Whether the investigation goes further depends on the circumstances of the crime, the material gathered so far, and resource requirements.
Eventually, the police will coordinate with Crown Prosecution Service to identify further investigative needs of the prosecution, if a charge has been laid or is being considered.
More specific steps are discussed here. Importantly:
Each force sets their own crime investigation standards, which are disseminated to staff. They should be interdependent with the national intelligence model, to ensure that they support the deployment of appropriate resources to areas of identified priority at the correct time.

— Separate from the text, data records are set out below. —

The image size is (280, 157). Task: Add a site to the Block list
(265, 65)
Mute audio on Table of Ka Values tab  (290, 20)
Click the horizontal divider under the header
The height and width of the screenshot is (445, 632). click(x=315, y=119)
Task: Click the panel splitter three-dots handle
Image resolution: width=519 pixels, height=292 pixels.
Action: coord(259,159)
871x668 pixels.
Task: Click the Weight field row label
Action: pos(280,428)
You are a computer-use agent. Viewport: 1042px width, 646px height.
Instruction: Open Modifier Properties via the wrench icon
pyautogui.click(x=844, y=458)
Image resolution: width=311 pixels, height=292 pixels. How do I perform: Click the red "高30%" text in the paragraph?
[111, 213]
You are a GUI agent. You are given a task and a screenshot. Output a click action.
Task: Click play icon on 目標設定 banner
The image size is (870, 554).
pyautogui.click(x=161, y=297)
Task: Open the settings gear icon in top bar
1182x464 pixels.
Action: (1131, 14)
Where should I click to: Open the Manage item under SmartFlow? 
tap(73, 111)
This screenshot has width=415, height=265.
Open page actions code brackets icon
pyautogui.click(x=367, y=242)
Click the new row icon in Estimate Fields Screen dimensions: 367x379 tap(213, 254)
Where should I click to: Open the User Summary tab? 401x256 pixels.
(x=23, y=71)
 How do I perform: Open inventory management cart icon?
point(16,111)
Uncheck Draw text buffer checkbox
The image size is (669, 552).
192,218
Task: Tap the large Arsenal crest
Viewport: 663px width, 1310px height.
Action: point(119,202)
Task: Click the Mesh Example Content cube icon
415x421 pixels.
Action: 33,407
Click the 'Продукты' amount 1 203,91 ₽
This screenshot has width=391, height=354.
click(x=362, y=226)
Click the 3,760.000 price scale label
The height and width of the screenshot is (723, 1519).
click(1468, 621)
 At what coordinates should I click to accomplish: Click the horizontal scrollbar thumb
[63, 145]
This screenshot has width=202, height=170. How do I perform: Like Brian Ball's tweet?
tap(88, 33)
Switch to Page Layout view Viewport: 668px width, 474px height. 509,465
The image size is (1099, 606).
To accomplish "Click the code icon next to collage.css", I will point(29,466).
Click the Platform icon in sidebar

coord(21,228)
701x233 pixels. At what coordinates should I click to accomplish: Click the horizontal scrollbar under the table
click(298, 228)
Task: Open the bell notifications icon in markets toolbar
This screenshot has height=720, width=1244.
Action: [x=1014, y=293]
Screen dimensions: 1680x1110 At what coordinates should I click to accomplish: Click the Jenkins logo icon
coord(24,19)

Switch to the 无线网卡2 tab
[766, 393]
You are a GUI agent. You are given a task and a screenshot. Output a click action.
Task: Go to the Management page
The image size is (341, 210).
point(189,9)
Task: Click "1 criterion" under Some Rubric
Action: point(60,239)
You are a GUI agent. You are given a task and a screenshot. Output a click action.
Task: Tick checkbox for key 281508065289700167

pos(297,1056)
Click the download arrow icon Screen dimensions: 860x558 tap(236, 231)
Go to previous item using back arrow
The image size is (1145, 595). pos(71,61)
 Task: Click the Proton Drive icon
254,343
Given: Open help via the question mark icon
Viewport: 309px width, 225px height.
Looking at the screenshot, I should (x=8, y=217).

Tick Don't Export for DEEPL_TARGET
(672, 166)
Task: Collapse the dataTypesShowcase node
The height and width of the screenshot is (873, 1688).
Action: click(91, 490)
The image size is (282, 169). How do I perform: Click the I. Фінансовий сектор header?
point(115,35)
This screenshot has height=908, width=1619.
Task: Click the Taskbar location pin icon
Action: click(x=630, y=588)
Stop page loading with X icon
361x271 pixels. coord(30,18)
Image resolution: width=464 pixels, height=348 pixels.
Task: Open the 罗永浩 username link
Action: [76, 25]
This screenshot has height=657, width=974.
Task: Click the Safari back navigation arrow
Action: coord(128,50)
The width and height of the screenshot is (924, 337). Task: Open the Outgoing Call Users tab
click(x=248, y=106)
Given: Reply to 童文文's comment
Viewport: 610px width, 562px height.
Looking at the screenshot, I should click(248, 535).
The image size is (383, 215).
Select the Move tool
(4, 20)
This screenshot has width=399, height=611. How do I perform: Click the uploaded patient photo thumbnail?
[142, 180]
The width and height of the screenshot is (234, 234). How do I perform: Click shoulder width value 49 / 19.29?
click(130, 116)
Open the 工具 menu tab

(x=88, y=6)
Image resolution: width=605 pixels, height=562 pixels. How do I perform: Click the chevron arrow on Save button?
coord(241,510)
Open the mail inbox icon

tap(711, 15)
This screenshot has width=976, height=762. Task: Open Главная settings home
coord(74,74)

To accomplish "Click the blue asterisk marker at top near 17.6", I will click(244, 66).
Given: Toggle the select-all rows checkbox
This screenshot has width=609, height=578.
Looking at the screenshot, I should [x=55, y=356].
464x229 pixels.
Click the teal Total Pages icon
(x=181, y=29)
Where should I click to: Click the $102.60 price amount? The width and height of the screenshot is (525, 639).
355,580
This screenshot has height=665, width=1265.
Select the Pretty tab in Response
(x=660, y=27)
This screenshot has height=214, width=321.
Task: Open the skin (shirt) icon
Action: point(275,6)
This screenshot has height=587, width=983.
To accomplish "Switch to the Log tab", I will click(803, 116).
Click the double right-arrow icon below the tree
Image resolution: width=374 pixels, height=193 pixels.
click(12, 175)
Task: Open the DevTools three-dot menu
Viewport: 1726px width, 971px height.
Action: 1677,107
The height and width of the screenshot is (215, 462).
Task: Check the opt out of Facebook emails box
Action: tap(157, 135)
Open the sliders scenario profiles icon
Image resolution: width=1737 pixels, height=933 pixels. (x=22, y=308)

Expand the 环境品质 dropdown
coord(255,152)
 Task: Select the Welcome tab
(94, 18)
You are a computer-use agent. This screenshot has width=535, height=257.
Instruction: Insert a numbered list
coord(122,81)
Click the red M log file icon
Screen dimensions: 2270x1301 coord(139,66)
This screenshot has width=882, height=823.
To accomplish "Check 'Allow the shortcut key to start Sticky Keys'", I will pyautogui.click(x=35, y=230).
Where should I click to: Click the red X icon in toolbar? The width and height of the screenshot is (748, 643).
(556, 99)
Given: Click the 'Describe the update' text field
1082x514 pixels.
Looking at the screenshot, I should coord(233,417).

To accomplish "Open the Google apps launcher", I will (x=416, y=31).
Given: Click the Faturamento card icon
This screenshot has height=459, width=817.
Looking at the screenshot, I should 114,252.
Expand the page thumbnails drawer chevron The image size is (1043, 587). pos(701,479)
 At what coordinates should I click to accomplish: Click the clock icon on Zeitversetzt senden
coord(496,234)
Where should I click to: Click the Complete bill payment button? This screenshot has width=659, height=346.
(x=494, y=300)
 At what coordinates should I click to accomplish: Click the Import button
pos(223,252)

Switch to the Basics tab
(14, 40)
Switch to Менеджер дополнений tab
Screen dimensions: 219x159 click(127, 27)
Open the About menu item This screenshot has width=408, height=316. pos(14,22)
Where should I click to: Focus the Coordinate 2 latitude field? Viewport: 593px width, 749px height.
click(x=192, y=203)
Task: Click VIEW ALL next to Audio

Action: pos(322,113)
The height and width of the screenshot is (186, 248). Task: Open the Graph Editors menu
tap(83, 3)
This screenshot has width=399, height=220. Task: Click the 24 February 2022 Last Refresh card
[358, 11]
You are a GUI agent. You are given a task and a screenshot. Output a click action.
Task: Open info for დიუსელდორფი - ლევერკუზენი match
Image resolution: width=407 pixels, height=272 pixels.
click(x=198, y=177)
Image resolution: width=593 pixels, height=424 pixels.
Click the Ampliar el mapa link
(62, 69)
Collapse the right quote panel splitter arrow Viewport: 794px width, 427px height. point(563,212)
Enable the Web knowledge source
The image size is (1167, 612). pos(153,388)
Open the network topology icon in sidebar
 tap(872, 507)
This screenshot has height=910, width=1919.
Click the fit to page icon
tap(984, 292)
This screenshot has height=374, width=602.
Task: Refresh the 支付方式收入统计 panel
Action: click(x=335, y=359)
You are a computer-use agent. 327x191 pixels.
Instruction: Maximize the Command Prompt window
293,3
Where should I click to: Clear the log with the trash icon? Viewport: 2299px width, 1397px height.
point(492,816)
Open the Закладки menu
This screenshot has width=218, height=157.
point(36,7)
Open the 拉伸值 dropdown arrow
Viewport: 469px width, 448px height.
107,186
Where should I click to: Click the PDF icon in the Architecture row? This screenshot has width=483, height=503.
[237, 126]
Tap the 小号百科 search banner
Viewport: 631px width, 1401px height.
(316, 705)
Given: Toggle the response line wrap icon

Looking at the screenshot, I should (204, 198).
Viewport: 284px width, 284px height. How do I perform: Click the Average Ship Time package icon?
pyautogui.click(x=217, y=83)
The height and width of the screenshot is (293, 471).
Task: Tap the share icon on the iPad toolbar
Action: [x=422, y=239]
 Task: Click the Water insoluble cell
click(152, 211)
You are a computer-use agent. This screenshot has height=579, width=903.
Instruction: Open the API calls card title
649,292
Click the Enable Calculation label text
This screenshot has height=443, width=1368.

Police officers exercise a high level of discretion when dealing with situations on the street. This is not directly overseen by sergeants and inspectors, and this makes the supervision of frontline officers challenging. Crime investigation standards are, therefore, useful to monitor and measure the performance of individual investigators and the quality of the investigation.
Prosecutorial Discretion
Here are two resources describing the charging decision:
The default is that in order to charge, prosecutors must be satified that there is sufficient evidence to provide a realistic prospect of conviction and that there are no public interest factors tending against prosecution which outweigh factors in favour of prosecution.
But, there are a limited range of cases in which the seriousness or circumstances of a case justify making an immediate charging decision, even though there is insufficient evidence to meet the "realistic prospect of conviction" standard. In order to charge in these special circumstances, five conditions must be met. I will not describe these in detail, but there must reasonable grounds to suspect that the person has committed the offence (this is a lower standard than a "realistic prospect of conviction"), there must be further evidence forthcoming, the seriousness of the case justifies making an immediate decision, there are substantial grounds to object to bail, and it is in the public interest to charge.
Further, there is a lot of discretion for police or prosecutors to proceed with an out-of-court disposal where it is in the public interest and is an appropriate response.